The new-age term “foodie” gives me nightmarish visions. I get visions of phones eating first over crunchy cornflake french toast and overly saturated Instagram posts enticing me to try rainbow-colored bagels. Foodies consume to be consumed. They eat to be seen. 

I don’t mean to put on “holier than thou” airs because I’ve been guilty of this behavior too. I’ve spent hours on Yelp researching cafes with outlets and snapped pictures at Sqirl and Republique. When I first started to eat out with friends in high school or go out for drinks in college, I remember snapping pictures because of the experience’s adultish novelty.

But as dining out became normal, social human adult behaviors, the original thrill has grown stale. I’ve divested from these behaviors that origin from publicity’s sake. Because rather than some adultish life achievement, dining out became a means to connect and reconnect with friends over a meal. I now treat my camera roll as a journal of experiences. I might pull my phone out to take pictures, but it is to document the food as tangibles that remind me of temporal conversations and space. I’ve started to romanticize the feeling of being traceless and holding memories for myself.

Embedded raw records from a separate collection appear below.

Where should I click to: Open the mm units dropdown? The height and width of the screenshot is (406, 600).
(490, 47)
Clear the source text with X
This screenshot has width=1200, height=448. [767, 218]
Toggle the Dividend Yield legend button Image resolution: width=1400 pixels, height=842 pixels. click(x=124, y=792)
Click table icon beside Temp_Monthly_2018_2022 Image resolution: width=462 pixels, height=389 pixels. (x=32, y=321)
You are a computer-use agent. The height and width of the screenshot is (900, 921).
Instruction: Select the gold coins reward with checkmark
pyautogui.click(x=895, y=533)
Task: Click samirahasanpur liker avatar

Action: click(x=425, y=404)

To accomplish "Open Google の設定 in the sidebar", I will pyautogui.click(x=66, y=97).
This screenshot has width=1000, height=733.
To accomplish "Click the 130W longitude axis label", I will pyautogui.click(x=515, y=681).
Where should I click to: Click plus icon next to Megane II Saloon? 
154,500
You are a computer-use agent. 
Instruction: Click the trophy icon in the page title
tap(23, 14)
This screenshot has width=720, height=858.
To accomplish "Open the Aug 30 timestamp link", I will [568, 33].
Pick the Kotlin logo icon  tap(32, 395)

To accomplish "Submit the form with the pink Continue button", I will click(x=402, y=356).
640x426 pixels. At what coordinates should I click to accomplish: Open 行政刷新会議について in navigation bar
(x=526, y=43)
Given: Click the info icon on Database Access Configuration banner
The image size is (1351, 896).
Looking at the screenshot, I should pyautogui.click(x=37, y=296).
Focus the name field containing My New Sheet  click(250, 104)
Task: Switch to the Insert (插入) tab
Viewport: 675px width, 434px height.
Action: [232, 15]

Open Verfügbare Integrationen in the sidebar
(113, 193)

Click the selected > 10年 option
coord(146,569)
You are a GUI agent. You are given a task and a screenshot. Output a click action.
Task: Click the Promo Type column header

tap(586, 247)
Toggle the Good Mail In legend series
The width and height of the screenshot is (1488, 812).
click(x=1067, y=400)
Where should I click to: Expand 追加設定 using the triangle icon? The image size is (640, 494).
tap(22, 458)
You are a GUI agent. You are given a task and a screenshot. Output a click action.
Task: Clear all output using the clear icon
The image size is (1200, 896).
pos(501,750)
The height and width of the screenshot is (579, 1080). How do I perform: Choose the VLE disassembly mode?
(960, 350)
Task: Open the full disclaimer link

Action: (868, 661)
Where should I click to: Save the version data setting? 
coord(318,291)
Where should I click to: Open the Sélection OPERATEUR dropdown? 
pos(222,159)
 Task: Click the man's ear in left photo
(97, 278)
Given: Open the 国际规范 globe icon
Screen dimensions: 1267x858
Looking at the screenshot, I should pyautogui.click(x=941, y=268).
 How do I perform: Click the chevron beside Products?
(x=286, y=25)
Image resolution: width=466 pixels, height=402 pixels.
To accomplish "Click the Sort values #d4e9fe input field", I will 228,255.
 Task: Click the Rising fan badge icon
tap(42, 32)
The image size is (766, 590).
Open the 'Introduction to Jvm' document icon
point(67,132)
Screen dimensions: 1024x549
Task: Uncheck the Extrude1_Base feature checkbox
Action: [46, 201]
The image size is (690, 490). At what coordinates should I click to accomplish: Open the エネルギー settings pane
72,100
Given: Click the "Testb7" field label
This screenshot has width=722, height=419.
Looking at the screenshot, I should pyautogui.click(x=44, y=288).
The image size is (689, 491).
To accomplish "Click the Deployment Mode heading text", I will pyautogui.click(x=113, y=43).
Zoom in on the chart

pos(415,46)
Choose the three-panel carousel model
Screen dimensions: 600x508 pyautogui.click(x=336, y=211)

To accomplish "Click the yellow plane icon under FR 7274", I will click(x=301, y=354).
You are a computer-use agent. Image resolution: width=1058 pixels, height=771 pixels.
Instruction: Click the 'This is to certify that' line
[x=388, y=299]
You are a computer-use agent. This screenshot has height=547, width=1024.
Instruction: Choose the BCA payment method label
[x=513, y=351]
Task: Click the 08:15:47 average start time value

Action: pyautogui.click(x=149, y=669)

These moments now most often never get aired. But if I now do share publicly, it’s truly a transcendental yolk break or Levain cookie pull. I’m not snapping food as my own paparazzi—telling everyone who I’m with and what and where I’m eating—but I’m sharing dining experiences as a conduit for its physical sensuality. I want others to relish in the same feelings I feel as liquid gold oozes out of a porcelain orb or as chocolate capsules break and stretch.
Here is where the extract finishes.